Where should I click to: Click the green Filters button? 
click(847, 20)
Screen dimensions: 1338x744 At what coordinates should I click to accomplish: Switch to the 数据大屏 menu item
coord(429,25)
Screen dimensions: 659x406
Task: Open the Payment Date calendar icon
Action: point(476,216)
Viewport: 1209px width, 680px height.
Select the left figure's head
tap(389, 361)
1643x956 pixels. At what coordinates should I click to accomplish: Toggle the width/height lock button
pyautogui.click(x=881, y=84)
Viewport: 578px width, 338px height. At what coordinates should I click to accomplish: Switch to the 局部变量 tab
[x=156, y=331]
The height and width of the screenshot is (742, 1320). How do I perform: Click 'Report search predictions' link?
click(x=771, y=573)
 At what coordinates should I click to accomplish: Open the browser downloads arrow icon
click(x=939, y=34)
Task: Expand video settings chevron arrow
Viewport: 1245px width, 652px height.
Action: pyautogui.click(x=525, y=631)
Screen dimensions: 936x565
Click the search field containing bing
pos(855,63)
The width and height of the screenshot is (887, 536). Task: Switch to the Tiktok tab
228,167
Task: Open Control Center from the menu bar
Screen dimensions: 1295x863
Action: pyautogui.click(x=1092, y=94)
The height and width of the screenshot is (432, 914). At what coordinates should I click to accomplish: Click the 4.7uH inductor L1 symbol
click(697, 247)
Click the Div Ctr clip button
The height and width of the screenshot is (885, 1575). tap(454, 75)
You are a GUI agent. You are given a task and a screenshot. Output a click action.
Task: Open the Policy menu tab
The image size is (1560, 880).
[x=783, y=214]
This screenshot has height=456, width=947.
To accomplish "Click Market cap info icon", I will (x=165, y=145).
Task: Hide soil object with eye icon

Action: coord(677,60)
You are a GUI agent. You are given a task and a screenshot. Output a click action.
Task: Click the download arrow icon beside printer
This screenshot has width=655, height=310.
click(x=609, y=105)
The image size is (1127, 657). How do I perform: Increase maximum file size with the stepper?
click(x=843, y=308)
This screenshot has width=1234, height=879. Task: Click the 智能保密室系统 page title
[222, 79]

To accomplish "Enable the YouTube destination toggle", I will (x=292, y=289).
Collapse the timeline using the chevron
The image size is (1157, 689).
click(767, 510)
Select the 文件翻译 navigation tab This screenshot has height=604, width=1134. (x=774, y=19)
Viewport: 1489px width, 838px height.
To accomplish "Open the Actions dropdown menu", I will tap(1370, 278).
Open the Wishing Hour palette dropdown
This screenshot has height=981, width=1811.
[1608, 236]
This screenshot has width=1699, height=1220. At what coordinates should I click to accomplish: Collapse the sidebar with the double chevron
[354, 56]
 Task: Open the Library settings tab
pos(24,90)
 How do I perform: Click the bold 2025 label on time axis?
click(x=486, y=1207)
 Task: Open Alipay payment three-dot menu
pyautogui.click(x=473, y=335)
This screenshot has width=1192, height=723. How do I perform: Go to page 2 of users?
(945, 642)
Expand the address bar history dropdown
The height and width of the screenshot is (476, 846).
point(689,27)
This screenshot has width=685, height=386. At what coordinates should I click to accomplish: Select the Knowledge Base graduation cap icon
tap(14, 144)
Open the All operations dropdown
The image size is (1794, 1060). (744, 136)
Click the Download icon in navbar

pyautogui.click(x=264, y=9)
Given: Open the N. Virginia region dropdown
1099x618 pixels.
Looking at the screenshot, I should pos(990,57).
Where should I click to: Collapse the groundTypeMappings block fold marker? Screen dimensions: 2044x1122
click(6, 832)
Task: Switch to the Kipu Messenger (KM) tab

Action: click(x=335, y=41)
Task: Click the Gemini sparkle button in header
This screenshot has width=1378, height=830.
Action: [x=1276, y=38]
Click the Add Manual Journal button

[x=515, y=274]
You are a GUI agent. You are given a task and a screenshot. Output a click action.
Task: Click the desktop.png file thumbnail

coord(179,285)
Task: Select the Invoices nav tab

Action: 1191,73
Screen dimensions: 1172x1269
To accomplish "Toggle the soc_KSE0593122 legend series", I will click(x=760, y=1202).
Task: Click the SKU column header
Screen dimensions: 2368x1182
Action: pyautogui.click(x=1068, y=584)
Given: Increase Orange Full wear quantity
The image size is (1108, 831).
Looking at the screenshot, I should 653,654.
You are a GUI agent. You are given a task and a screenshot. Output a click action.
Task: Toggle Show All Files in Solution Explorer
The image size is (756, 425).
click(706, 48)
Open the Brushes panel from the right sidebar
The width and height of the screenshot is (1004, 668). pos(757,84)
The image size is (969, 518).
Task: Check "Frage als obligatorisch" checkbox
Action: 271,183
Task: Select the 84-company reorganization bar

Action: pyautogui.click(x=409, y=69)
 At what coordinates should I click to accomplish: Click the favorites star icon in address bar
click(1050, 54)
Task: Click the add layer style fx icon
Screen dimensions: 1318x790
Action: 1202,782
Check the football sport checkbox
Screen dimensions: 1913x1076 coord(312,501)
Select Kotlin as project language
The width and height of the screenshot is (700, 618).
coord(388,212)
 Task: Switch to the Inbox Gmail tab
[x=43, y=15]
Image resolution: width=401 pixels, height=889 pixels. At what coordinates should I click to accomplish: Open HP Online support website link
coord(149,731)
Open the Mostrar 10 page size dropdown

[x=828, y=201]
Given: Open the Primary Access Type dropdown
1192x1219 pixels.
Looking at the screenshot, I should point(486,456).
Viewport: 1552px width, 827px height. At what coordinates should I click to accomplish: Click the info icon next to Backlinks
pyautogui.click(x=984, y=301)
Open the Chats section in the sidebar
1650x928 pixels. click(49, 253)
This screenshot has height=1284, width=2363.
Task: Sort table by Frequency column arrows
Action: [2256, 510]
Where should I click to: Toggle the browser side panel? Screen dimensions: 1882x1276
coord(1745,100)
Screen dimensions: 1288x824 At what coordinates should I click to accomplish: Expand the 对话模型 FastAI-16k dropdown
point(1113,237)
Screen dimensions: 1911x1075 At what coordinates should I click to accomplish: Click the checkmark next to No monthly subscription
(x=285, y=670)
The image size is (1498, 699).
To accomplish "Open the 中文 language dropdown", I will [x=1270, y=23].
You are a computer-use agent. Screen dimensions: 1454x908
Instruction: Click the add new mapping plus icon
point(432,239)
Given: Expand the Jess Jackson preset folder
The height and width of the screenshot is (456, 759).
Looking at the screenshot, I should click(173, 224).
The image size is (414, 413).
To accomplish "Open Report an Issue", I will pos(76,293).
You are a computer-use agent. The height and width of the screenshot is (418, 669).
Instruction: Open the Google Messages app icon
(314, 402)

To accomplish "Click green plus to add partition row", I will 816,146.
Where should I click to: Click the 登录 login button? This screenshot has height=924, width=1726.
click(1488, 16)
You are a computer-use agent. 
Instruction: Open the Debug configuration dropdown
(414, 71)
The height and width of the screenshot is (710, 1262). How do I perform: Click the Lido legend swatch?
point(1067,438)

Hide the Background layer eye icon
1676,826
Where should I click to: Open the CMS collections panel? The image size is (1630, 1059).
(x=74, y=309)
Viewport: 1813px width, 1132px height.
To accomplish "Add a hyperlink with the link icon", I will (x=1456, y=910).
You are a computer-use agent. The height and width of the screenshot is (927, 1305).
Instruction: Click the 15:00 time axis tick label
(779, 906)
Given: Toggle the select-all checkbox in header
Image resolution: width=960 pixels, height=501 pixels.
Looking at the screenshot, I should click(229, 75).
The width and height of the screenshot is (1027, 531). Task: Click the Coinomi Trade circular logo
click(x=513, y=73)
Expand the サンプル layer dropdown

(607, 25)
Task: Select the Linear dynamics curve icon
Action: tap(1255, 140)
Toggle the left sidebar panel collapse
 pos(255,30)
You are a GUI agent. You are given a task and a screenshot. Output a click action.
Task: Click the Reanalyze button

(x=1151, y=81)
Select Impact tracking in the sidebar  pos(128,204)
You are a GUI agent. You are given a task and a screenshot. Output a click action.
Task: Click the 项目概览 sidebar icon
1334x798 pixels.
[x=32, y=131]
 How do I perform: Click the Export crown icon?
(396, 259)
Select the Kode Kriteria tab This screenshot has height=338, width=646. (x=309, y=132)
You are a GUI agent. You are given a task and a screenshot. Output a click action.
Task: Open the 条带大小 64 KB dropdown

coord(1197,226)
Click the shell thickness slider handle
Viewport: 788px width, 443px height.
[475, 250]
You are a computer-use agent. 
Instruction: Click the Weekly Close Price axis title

☆ ☆ ☆

* [What is expected] Filter the entries down to the lines that include the string "computer".

* [Exercise solution]
You are a computer-use agent. Screen dimensions: 1454x908
You are a computer-use agent. The height and width of the screenshot is (418, 669).
You are a computer-use agent. 
You are a computer-use agent. The height and width of the screenshot is (927, 1305).
You are a computer-use agent. 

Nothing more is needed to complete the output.